▸ **Problem details**
Word for word, retype the entire listing.

▸ **Data records**
--*--
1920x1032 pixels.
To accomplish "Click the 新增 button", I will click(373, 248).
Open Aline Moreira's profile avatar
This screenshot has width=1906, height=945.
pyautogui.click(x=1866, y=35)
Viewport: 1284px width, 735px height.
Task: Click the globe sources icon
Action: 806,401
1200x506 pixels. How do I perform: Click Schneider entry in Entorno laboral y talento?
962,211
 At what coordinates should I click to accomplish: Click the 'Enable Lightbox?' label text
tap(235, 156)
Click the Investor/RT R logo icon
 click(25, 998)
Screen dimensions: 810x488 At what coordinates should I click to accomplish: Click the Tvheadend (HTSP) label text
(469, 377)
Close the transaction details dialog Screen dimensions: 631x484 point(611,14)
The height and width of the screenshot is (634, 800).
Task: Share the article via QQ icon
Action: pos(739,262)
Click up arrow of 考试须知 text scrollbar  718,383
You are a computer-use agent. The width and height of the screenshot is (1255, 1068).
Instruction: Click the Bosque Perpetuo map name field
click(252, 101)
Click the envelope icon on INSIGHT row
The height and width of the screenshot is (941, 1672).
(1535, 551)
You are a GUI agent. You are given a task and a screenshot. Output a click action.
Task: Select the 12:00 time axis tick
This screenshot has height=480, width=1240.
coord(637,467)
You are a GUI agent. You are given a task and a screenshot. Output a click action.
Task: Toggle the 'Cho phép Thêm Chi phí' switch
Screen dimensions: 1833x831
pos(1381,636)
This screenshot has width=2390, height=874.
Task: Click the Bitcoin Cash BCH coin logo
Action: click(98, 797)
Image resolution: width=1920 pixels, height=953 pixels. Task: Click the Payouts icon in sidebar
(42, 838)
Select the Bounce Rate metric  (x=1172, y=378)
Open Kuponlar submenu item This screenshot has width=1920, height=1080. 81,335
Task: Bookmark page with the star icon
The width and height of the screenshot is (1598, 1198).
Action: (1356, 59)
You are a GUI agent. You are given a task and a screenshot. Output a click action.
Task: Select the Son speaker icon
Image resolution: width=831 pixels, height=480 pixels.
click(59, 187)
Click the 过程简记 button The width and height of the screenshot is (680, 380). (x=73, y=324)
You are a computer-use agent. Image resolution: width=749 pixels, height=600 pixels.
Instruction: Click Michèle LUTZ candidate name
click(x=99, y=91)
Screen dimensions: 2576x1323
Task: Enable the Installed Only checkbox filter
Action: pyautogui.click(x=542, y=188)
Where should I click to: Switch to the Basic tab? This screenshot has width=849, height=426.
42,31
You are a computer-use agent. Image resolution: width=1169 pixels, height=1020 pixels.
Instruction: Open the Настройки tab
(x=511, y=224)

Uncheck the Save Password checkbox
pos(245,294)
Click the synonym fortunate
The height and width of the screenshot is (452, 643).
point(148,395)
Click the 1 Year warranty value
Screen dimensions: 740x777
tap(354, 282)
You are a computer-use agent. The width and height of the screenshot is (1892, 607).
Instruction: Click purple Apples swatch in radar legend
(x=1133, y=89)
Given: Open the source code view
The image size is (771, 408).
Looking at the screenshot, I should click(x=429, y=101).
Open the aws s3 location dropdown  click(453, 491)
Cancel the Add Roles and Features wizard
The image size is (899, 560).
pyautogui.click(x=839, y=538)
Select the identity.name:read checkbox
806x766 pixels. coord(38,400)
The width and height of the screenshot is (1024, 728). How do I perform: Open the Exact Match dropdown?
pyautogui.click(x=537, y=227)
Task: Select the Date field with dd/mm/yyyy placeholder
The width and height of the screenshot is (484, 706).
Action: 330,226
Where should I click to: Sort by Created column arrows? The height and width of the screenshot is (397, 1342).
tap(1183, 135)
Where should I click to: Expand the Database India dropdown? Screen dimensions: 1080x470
--*--
▸ **Answer to this task**
1920x1032 pixels.
To accomplish "Click the 新增 button", I will click(373, 248).
Open Aline Moreira's profile avatar
This screenshot has width=1906, height=945.
pyautogui.click(x=1866, y=35)
Viewport: 1284px width, 735px height.
Task: Click the globe sources icon
Action: 806,401
1200x506 pixels. How do I perform: Click Schneider entry in Entorno laboral y talento?
962,211
 At what coordinates should I click to accomplish: Click the 'Enable Lightbox?' label text
tap(235, 156)
Click the Investor/RT R logo icon
 click(25, 998)
Screen dimensions: 810x488 At what coordinates should I click to accomplish: Click the Tvheadend (HTSP) label text
(469, 377)
Close the transaction details dialog Screen dimensions: 631x484 point(611,14)
The height and width of the screenshot is (634, 800).
Task: Share the article via QQ icon
Action: pos(739,262)
Click up arrow of 考试须知 text scrollbar  718,383
You are a computer-use agent. The width and height of the screenshot is (1255, 1068).
Instruction: Click the Bosque Perpetuo map name field
click(252, 101)
Click the envelope icon on INSIGHT row
The height and width of the screenshot is (941, 1672).
(1535, 551)
You are a GUI agent. You are given a task and a screenshot. Output a click action.
Task: Select the 12:00 time axis tick
This screenshot has height=480, width=1240.
coord(637,467)
You are a GUI agent. You are given a task and a screenshot. Output a click action.
Task: Toggle the 'Cho phép Thêm Chi phí' switch
Screen dimensions: 1833x831
pos(1381,636)
This screenshot has width=2390, height=874.
Task: Click the Bitcoin Cash BCH coin logo
Action: click(98, 797)
Image resolution: width=1920 pixels, height=953 pixels. Task: Click the Payouts icon in sidebar
(42, 838)
Select the Bounce Rate metric  (x=1172, y=378)
Open Kuponlar submenu item This screenshot has width=1920, height=1080. 81,335
Task: Bookmark page with the star icon
The width and height of the screenshot is (1598, 1198).
Action: (1356, 59)
You are a GUI agent. You are given a task and a screenshot. Output a click action.
Task: Select the Son speaker icon
Image resolution: width=831 pixels, height=480 pixels.
click(59, 187)
Click the 过程简记 button The width and height of the screenshot is (680, 380). (x=73, y=324)
You are a computer-use agent. Image resolution: width=749 pixels, height=600 pixels.
Instruction: Click Michèle LUTZ candidate name
click(x=99, y=91)
Screen dimensions: 2576x1323
Task: Enable the Installed Only checkbox filter
Action: pyautogui.click(x=542, y=188)
Where should I click to: Switch to the Basic tab? This screenshot has width=849, height=426.
42,31
You are a computer-use agent. Image resolution: width=1169 pixels, height=1020 pixels.
Instruction: Open the Настройки tab
(x=511, y=224)

Uncheck the Save Password checkbox
pos(245,294)
Click the synonym fortunate
The height and width of the screenshot is (452, 643).
point(148,395)
Click the 1 Year warranty value
Screen dimensions: 740x777
tap(354, 282)
You are a computer-use agent. The width and height of the screenshot is (1892, 607).
Instruction: Click purple Apples swatch in radar legend
(x=1133, y=89)
Given: Open the source code view
The image size is (771, 408).
Looking at the screenshot, I should click(x=429, y=101).
Open the aws s3 location dropdown  click(453, 491)
Cancel the Add Roles and Features wizard
The image size is (899, 560).
pyautogui.click(x=839, y=538)
Select the identity.name:read checkbox
806x766 pixels. coord(38,400)
The width and height of the screenshot is (1024, 728). How do I perform: Open the Exact Match dropdown?
pyautogui.click(x=537, y=227)
Task: Select the Date field with dd/mm/yyyy placeholder
The width and height of the screenshot is (484, 706).
Action: 330,226
Where should I click to: Sort by Created column arrows? The height and width of the screenshot is (397, 1342).
tap(1183, 135)
Where should I click to: Expand the Database India dropdown? Screen dimensions: 1080x470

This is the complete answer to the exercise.